I am adding a note to this post for two reasons. The first is that people I have respect have pointed out to me that it is unlikely that Megan wrote the title for her piece, as editors usually choose the titles. That’s happened to me many times. The title, coupled with the sentence saying “we don’t have the uninsured problem we thought we had” made me, and many others, read this in a way it’s possible McArdle did not intend. Had I emailed her to ask (following my own advice at the end), I might have learned this before I posted.
I owe her an apology, both private and publicly for making those mistakes. I have edited this piece to reflect that i’m responding to an argument about interpreting the number of uninsured, not what she may have intended, and to make it less snarky, which was wrong to begin with.
I’ve sometimes been hard on Megan McArdle in the past. I think she has, at times, ignored obvious answers because they were inconvenient to her argument. Other times, she has cherry picked evidence in order to make counter-intuitive claims, like that insurance doesn’t matter. Of course, if this was the case, then the rich (who should know how to make decent investments) would forego it. Does that happen?
Yesterday, she wrote a piece at Bloomberg that could be interpreted as asking if estimates for the uninsured are overblown. She uses data from the Medicaid Expenditure Panel Survey:
A third possibility is that we don’t have the uninsured problem we thought we had. Most of the estimates we have for the uninsured population are really pretty crude. For one thing, we tend to treat the U.S.’s roughly 48 million uninsured as if they were part of a discrete group, like Mormons or people who know how to play the tuba. But in fact, people change insurance status all the time. If you look at data from the Medical Expenditure Panel Survey, you’ll see that a lot of people are uninsured for at least a month, but if you look at who is uninsured for as long as two years, that number falls by two-thirds. If you extend the reference period out to four years, just 7.6 percent of the population counts as “uninsured.” That is not a negligible number, but it is less than half of the 48 million we think of as uninsured. And it’s heavily skewed toward immigrants and the young:
MEPS says the number of people who have been uninsured for four years or more is 7.6% of the population. That’s about 20.4 million people. But why did she pick four years?
The census (which is often quoted when talking about the numbers of uninsured) doesn’t ask if you’ve been uninsured for four contiguous years.
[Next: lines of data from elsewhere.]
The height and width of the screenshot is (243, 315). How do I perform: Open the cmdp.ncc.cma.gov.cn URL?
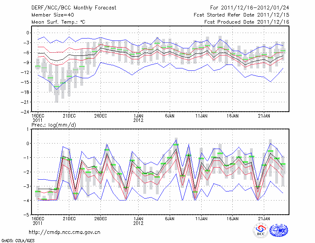click(65, 232)
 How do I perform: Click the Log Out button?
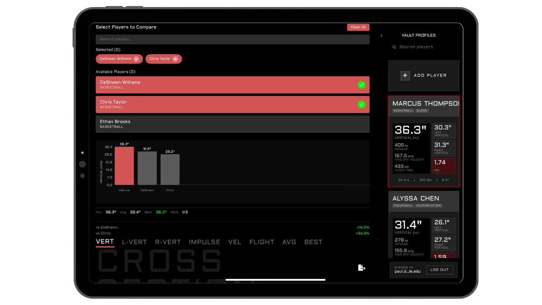pyautogui.click(x=439, y=270)
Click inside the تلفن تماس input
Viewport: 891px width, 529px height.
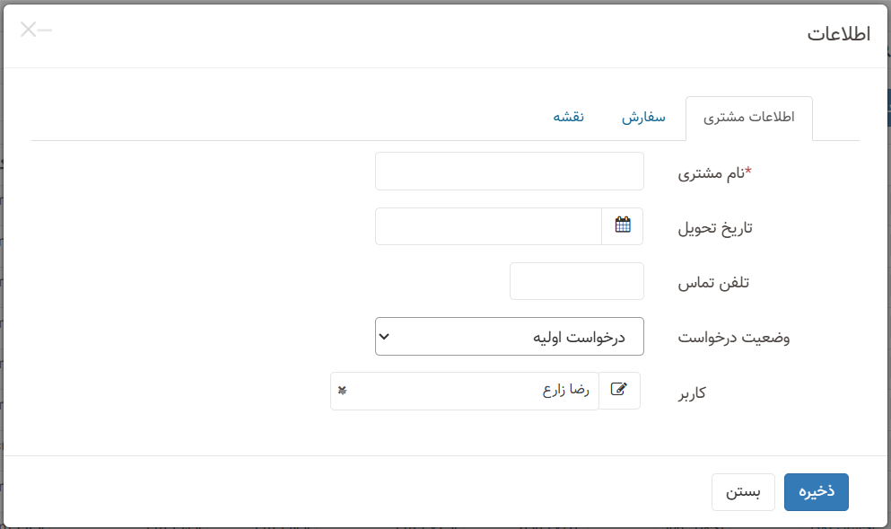576,280
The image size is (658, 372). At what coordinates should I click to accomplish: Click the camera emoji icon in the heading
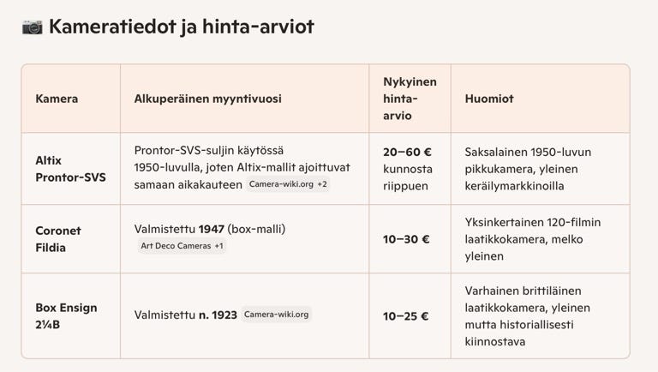(33, 27)
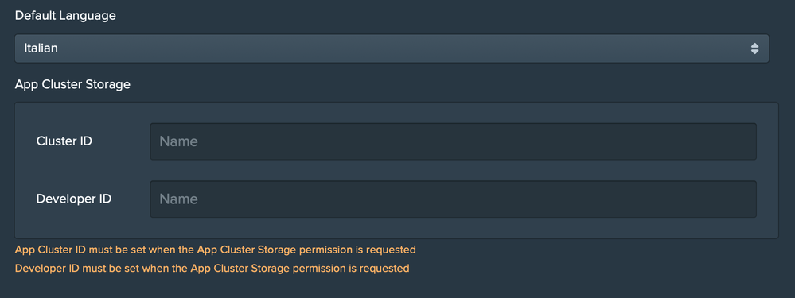Select the Italian value text in the selector
795x298 pixels.
click(x=41, y=48)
It asks if you’ve been uninsured for the past year. It’s obvious that fewer people will have been uninsured for four contiguous years than for one year. If we were going to compare apples to apples, we’d want to look at the census one-year estimate and a MEPS one-year estimate. Two documents down from the one she picked, is this one. It reports that, most recently, the number of people who were uninsured for an entire year was 38.7 million people. In 2009, that number was higher, more than 41 million. The census that year had it at 46 million.
Are there differences between those numbers? Sure. Are they monstrous? No.
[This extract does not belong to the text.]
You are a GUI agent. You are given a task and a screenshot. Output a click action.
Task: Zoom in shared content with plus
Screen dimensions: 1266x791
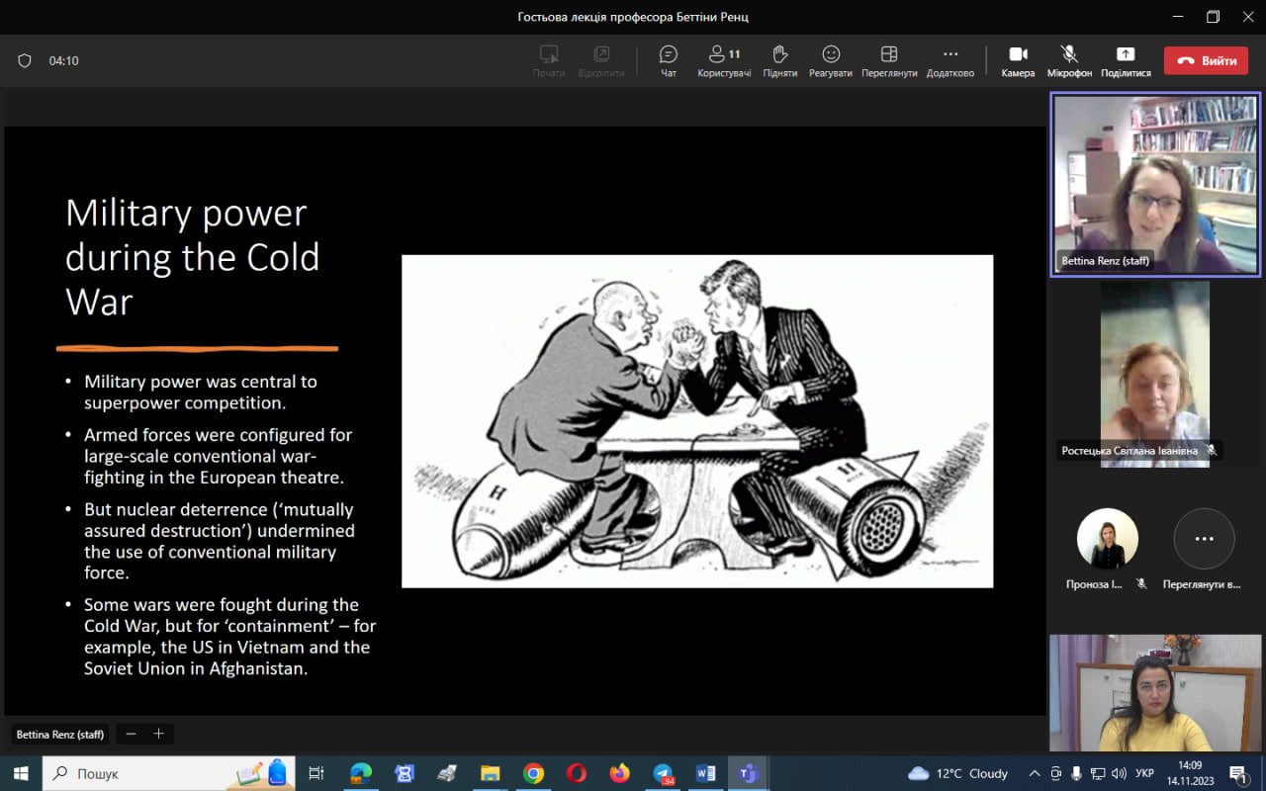pos(157,734)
But which should policy makers use? If only someone had an analysis explaining the differences between the various ways to measure uninsurance, including CPS, MEPS, NHIS, and SIPP. Oh, wait, someone does. I highlighted it here. From that report (emphasis mine):
It is clear that the estimates of the uninsured may vary depending upon the data source and data adjustments. The decision of which survey to use may depend on the purpose of the analysis. For credible state-level estimates, the CPS is the only source for all 50 states. Larger sample sizes enable CPS and NHIS to produce more reliable estimates for subgroups of the population (i.e. children, low-income workers, etc.). MEPS and SIPP are the best sources for examining changes in individuals’ insurance status over time and NHIS, MEPS, and SIPP can provide point-in-time estimates of the uninsured.
By the way, that document was written in 2005, when George W. Bush was President.
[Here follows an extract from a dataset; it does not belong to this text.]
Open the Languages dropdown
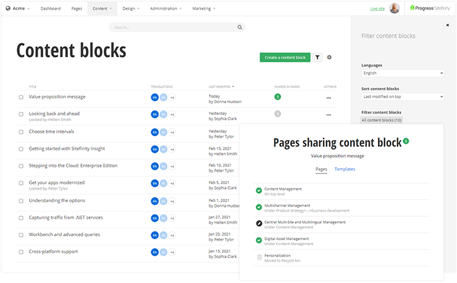Image resolution: width=457 pixels, height=283 pixels. (x=402, y=73)
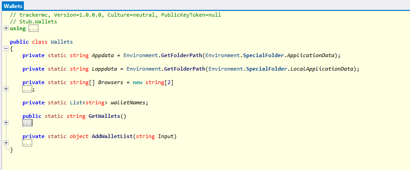Click the ellipsis box under Browsers declaration
The height and width of the screenshot is (170, 410).
pyautogui.click(x=27, y=89)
MEPS provides insurance status by month, for every month of the year. A researcher can use that to examine both short (one month) and long (one year) spells of uninsurance. By combining data across multiple years, he or she can examine longer spells. Therefore, you’re going to get different estimates in the literature because researchers are asking different questions and using the data differently.
McArdle continues with this:
Our projections are based on what we thought we knew about the uninsured. But what we thought we knew has turned out to be wrong before. In the three years between Obamacare’s passage and the time it went into full effect, the law created temporary high-risk pools for those with pre-existing conditions. The Congressional Budget Office projected they would cover 400,000 people, but they ultimately attracted only a quarter of that, even though they relaxed the criteria and undertook aggressive outreach programs. Where were the other 300,000 people who were willing and able to buy insurance but couldn’t get a company to sell it to them? It’s possible that they simply never existed.
There are tons of reasons those high risk pools fell short of expectations. Some of us even predicted the results. I entitled one post “Told you so“.
Plus, let’s take a breather and actually look at CBO documents. Did they think that 50 million would take advantage of new insurance in the exchanges and Medicaid expansion? No. Even projected out in to the next decade, it looks like they believe that about 25 million will gain coverage. Does that sound reasonable based on all the data above, including McArdle’s?